Magdeburg. Die Stadt will das Image des " Magdeburg-Passes " aufmöbeln und auch die Möglichkeiten, die der Pass bietet, modernisieren und ausweiten. Darüber ist man sich im Stadtrat und im Rathaus seit geraumer Zeit einig, nur das " Wie " war noch offen.

In einem Informationspapier für den Stadtrat stellte die Verwaltung vor, wie der Magdeburg-Pass zu einem " zentralen Kernpunkt " der Unterstützung von Menschen mit geringem Einkommen gemacht werden soll.

Dazu wurden, um Strategien zu entwickeln, zwei " Ideenwerkstätten " mit Fachleuten veranstaltet. Vorher wollte das zuständige Sozialdezernat noch wissen, wie bekannt der Pass eigentlich ist. Dazu wurden Fragebögen an Kunden der ARGEJobcenter und an Bürger verschickt. 550 Fragebögen kamen zurück. Daraus geht hervor, dass jeder dritte Befragte den Pass nicht kennt. 86 Prozent der Befragten finden den Pass gut. Neben den Fragebögen wurden auch 228 Arbeitslosengeld-IIEmpfänger befragt.
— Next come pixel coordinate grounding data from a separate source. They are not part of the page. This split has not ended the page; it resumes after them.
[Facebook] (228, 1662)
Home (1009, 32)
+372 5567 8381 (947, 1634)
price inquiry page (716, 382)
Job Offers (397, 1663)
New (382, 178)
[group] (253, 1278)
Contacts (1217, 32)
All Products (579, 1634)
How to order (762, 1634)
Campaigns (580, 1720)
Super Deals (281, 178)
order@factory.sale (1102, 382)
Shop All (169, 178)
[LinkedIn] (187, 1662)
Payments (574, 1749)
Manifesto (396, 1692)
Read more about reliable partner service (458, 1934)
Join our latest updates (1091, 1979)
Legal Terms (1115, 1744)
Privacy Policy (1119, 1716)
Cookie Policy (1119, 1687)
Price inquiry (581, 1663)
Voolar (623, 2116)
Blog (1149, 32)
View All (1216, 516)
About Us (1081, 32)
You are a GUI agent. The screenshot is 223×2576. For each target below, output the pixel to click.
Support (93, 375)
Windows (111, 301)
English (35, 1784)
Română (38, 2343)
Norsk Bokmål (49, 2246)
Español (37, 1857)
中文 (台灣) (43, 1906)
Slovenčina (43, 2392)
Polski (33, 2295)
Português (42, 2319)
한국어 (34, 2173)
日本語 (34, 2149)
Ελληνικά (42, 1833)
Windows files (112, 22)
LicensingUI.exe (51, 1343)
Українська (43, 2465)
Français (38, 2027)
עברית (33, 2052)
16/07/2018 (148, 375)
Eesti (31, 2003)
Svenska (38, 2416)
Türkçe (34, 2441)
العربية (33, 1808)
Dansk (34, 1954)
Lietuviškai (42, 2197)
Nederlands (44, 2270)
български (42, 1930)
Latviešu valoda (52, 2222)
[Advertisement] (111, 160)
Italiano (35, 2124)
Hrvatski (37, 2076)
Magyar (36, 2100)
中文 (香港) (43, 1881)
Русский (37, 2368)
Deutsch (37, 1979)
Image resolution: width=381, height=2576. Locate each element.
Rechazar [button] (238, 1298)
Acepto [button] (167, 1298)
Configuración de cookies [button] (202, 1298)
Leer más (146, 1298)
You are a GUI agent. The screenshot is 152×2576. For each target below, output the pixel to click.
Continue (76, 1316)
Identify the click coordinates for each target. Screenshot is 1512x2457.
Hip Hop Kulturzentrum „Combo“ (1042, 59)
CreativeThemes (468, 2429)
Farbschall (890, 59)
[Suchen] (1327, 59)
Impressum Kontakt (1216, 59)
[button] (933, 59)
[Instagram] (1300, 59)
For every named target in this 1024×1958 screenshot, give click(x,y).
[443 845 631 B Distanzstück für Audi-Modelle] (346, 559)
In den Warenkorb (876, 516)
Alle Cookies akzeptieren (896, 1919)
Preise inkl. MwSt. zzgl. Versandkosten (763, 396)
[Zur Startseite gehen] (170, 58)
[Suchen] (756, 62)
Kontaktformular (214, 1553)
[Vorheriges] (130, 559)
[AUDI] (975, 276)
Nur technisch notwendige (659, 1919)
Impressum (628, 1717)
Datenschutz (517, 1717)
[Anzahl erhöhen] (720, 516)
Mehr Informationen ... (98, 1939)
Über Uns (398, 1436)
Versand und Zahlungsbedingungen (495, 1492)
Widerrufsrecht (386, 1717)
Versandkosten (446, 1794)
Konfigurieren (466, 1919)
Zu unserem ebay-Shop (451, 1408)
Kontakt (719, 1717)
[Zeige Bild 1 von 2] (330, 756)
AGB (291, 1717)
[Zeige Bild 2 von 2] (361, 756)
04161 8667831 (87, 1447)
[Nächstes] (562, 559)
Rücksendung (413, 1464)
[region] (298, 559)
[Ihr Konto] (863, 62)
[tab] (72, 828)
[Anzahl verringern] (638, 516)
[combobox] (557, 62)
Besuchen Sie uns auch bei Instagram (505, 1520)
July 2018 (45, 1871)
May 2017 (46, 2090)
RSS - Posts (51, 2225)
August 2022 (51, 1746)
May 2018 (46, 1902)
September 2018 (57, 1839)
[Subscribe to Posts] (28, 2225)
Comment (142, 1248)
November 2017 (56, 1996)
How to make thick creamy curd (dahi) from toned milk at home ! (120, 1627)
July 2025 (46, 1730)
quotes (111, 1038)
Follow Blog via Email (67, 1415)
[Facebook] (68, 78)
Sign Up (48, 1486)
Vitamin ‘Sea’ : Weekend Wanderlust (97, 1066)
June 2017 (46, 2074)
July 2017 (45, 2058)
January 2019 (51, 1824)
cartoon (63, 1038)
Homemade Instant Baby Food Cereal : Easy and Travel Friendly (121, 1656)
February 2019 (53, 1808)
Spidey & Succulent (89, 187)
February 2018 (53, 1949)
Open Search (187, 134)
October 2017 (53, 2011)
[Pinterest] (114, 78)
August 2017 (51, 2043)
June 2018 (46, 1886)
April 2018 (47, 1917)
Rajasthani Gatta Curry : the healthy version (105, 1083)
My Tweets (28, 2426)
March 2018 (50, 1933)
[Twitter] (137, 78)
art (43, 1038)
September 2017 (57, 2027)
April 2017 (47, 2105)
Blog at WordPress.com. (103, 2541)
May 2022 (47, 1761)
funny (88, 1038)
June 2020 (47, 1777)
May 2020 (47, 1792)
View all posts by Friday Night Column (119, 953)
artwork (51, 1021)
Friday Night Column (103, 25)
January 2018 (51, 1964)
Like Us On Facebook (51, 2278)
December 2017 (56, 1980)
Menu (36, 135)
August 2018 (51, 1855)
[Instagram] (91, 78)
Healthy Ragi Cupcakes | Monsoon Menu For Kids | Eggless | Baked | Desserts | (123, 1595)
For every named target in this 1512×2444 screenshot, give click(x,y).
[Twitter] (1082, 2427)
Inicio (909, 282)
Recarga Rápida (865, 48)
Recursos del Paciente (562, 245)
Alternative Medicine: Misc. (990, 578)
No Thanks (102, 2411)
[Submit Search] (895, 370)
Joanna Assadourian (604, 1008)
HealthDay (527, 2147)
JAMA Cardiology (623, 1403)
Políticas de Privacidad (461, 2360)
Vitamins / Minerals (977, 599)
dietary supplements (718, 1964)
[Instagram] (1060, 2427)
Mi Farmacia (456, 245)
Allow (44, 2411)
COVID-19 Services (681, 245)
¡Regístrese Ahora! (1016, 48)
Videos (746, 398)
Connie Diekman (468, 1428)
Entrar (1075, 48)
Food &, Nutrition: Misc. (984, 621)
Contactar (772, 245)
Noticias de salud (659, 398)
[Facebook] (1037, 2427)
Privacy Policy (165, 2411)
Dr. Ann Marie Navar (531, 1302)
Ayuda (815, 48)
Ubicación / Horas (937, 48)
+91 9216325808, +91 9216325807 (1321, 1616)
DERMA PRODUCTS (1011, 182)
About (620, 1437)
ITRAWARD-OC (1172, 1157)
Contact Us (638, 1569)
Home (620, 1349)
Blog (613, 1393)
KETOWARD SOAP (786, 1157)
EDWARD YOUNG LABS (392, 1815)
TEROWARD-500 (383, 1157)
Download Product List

Dabei kam heraus, dass fast die Hälfte ( 46 Prozent ) den Magdeburg-Pass nicht besitzt. 14 Prozent der Pass-Inhaber schämen sich etwas, wenn sie den Pass beantragen müssen, und 19 Prozent fühlen sich " als Mensch zweiter Klasse ". Aber : die Hälfte der Pass-Inhaber ist damit zufrieden.

Zwei Jahre Zeit

Auf diesen gewonnenen Erkenntnissen soll sich jetzt eine Strategie aufbauen, wie der Magdeburg-Pass verbessert werden kann. Dabei will man erreichen, dass der Pass bei den Anspruchsberechtigten als attraktives Angebot angesehen wird, dass er in der Bevölkerung eine positives Image bekommt, dass er auch bei den Leistungsanbietern willkommen ist und dass der Pass vor allem in der Bevölkerung bekannt ist.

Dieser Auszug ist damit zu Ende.